How much can I make growing microgreens in Enterprise?
A working microgreen farm in Enterprise produces $3,000 to $8,000 per month within 90 days of starting. The math: 100 trays per week, $20 to $30 net revenue per tray, harvested in a basement, garage, or spare room. The ceiling is set by how many restaurants and farmers market customers you can serve, not by the growing setup.
Is it legal to sell microgreens in AL?
Yes. In most of Alabama, microgreens fall under the state's cottage food law for direct-to-consumer retail at farmers markets and to private customers. Restaurant wholesale typically requires a basic food handler permit. Verify with the Alabama Department of Agriculture before you sign a wholesale contract.
What microgreens sell best in Enterprise?
Sunflower, pea shoots, and radish are the three highest-volume sellers in nearly every U.S. city, including Enterprise. Broccoli is the highest-margin variety because of its sulforaphane reputation with health-focused buyers. Specialty varieties like amaranth and shiso command premium pricing from chef-driven restaurants.
How much space do I need to grow microgreens in Enterprise?
A 10 by 10 foot room with two shelving units holds 60 to 80 active trays, which is enough to produce $3,000 to $5,000 per month. A basement, garage corner, spare bedroom, or sunroom all work in Enterprise's climate. Vertical shelving is the fastest path to higher revenue per square foot.
What is the best app for tracking microgreen production in Enterprise?
Grown Like A Pro is the operating system used by working microgreen farms in Enterprise. It handles seed density math, watering schedules, harvest timing, inventory, customer orders, and the financial side. Free 30-day trial with no credit card.
How long does it take to learn to grow microgreens commercially?
Most growers in Enterprise are selling their first trays within 30 days of starting. Commercial proficiency, meaning you can run 50-plus trays per week without losing crops to mold or under-seeding, takes 60 to 90 days. The seed density and watering math is the single biggest predictor of how fast you get there.
Do I need a license to sell microgreens in Enterprise?
For farmers market and direct-to-consumer sales in Enterprise, most growers operate under Alabama's cottage food law with no special license. For wholesale to restaurants and grocery stores, you typically need a basic food handler permit, a sales tax permit, and depending on volume, an inspection from your county health department.

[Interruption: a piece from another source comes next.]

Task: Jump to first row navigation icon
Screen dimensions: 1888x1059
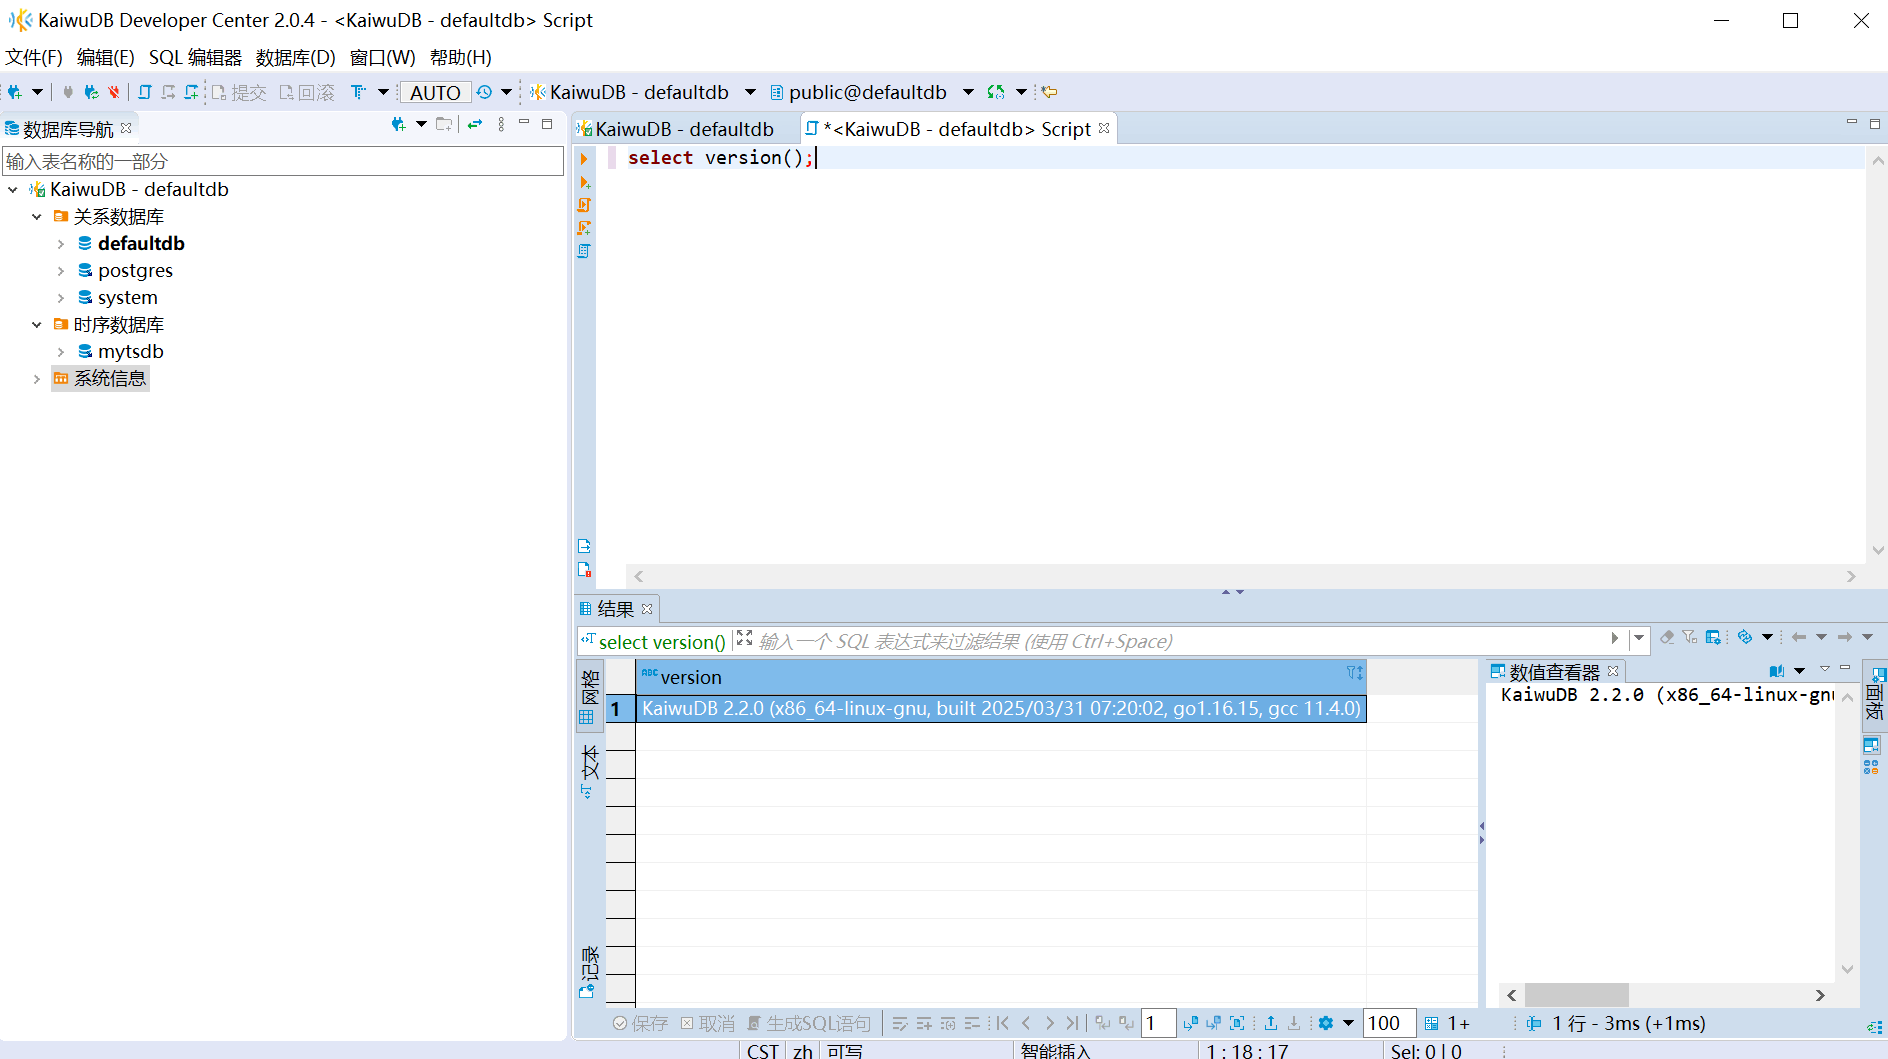Action: (1002, 1023)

How do I price microgreens to restaurants in Enterprise?
Restaurant wholesale in Enterprise runs $1.50 to $2.50 per ounce for standard varieties, $3 to $5 per ounce for specialty varieties like shiso, micro basil, or amaranth. Sell by the pound for repeat accounts. Local fresh commands a premium over the shipped-in product that most Enterprise restaurants currently buy.

Related guides

Once you have the Enterprise math in your head, the next read is the density chart that drives every tray you plant.